Tout simplement parce que l’économie de rente, perpétrée par la colonisation, a imposé aux pays africains les cultures d’exportation. Ainsi, de vastes plantations de coton, de café, de cacao, d’arachide, de palmier à huile… sont cultivées au détriment des produits vivriers locaux, comme les variétés de tubercules comestibles (igname, manioc, patate…), de céréales (maïs, mil…) et autres fruits et légumes qu’on avait en abondance. A cette extraversion de l’agriculture africaine au profit des monopoles étrangers, s’ajoutent les aléas climatiques (sécheresses, inondations…) et politiques (guerres, réfugiés…), aggravant ainsi leur dépendance vis-à vis de l’extérieur.
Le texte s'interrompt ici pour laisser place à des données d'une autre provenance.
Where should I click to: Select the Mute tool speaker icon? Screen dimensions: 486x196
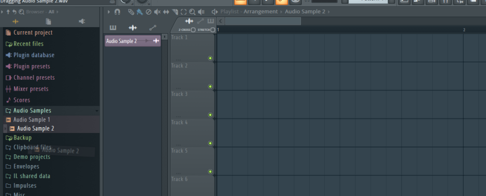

En effet, en 1990, le continent africain a importé 30 millions de tonnes de céréales contre 4,2 millions en 1970. Jusqu’à présent, les efforts des dirigeants africains consciencieux se heurtent notamment, à un manque d’infrastructures, aux calamités naturelles ou provoquées fréquentes (conflits frontaliers ou interethniques, sécheresses, cyclones, criquets migrateurs…) aux maladies et aux pertes après les récoltes estimées à près de 40%.

Cette situation alimentaire n’est cependant pas fatale car, le continent africain et l’Afrique centrale en particulier disposent de nombreuses ressources humaines et naturelles.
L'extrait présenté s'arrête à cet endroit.